21 Objectives for Tuesday’s lab… Edit the.dat files using Notepad on a pc (easiest) or vi on ‘n1’ to conform to the Gaussian 03 format used by n1. (see handout) Use WINSCP3 to copy the files to an account on n1 (our Linux cluster). More simply, use puTTY to access n1, then create a new file in vi (vi newfilename.dat), then copy and paste your.dat file from Notepad. Submit them by typing the command: xg03 filename.dat

22 Visualizing Gaussian results Transmit a copy of the.out file from n1 to the local pc; this is done using WINSCP3. Use GaussView to open Gaussian.out files and render models of structures in various renderings. Observe each structure and make measurements on each structure as needed to determine if it is a classical or non-classical carbocation.

23 Objectives for the Next lab Repeat the entire process, this time modeling the parent hydrocarbon (alkane). Perform the data analysis, including calculating the difference in the sums of the chemical shielding values between the parent hydrocarbon and each carbocation structure.

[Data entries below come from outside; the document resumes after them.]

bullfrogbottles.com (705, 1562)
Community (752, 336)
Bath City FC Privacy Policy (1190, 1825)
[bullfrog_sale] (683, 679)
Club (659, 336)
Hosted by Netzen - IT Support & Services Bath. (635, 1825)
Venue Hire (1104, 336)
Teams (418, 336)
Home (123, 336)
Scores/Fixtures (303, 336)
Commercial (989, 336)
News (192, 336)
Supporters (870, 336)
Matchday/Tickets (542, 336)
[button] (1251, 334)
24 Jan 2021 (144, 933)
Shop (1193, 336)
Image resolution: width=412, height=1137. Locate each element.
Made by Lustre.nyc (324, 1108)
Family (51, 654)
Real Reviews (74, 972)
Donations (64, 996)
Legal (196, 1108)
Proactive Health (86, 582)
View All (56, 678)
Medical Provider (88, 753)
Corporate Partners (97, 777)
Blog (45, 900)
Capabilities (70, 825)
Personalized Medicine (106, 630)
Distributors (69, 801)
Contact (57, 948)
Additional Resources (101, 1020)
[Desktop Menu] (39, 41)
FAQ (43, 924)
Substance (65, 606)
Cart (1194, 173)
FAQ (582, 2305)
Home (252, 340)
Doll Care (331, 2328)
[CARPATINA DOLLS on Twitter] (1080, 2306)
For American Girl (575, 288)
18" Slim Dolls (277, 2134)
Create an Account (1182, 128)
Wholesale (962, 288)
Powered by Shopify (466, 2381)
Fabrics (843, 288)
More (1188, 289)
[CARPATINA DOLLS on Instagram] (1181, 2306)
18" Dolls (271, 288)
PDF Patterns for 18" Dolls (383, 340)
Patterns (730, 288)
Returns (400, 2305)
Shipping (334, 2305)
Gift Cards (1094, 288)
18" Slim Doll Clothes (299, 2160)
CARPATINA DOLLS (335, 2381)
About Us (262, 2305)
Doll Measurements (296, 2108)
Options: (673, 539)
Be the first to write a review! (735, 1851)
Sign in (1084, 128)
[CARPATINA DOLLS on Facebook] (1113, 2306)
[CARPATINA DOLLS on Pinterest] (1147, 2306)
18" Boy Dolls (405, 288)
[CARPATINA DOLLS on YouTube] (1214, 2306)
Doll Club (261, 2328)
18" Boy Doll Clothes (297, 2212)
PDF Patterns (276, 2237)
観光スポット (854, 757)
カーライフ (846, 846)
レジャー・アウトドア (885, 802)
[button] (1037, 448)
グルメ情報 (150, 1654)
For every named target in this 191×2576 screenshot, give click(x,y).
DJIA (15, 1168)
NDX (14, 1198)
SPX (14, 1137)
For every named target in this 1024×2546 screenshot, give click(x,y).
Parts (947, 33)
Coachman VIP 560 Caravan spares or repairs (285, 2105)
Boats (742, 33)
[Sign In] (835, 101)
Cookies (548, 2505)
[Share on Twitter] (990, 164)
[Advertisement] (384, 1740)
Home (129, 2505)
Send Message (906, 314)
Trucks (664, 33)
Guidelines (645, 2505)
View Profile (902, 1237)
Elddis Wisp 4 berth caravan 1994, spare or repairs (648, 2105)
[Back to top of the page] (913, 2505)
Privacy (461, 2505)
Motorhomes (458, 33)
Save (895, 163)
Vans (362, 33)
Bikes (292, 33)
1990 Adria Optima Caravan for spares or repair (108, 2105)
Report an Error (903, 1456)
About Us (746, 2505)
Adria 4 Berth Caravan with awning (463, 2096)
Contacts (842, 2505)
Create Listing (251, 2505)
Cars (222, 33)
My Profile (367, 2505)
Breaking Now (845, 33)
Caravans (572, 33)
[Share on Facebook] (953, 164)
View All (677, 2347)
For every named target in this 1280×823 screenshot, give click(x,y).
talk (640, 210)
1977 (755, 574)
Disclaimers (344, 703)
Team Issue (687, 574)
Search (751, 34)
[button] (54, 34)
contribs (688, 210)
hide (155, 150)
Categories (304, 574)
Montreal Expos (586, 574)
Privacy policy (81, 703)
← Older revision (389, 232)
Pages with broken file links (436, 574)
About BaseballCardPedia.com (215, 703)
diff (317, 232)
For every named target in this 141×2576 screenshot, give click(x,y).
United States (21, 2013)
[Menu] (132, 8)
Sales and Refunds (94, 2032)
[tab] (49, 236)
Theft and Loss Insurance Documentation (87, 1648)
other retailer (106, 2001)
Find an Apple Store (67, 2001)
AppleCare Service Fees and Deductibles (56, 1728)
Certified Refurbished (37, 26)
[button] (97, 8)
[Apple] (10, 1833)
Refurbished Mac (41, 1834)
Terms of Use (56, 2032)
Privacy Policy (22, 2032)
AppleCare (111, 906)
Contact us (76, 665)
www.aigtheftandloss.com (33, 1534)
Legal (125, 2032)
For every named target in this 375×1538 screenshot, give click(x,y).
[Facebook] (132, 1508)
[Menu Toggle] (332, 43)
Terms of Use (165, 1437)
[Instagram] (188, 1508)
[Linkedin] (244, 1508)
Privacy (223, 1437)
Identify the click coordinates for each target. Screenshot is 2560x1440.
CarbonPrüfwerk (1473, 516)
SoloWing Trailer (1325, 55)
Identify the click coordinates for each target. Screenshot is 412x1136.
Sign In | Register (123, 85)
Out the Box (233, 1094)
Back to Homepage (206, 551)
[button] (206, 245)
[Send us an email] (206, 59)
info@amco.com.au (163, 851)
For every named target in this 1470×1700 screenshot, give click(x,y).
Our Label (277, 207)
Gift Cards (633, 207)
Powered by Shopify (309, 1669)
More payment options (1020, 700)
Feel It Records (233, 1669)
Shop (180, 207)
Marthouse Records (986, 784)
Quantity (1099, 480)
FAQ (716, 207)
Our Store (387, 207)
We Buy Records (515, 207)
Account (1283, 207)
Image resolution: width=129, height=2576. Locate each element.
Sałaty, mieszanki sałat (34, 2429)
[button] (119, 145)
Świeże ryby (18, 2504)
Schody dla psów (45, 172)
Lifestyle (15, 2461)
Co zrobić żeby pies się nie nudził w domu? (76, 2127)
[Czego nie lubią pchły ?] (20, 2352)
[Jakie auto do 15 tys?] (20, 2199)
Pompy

Visualize the carbocations, copy the structure to put in your report, and make measurements as needed to determine whether each is classical or non-classical.

24 Objectives for the Next lab… Also obtain the NMR Isotropic Shielding values and the npa charges on the carbon atoms in each structure. These can be done using the vi editor and some commands (e.g., grep) as indicated in the lab handout. Analyze the data (NMR shielding values, npa charges, energies, bond lengths and bond angles) to determine whether the carbocation you modeled exists as a classical or non-classical structure, according to the HF/6-31++G** calculations.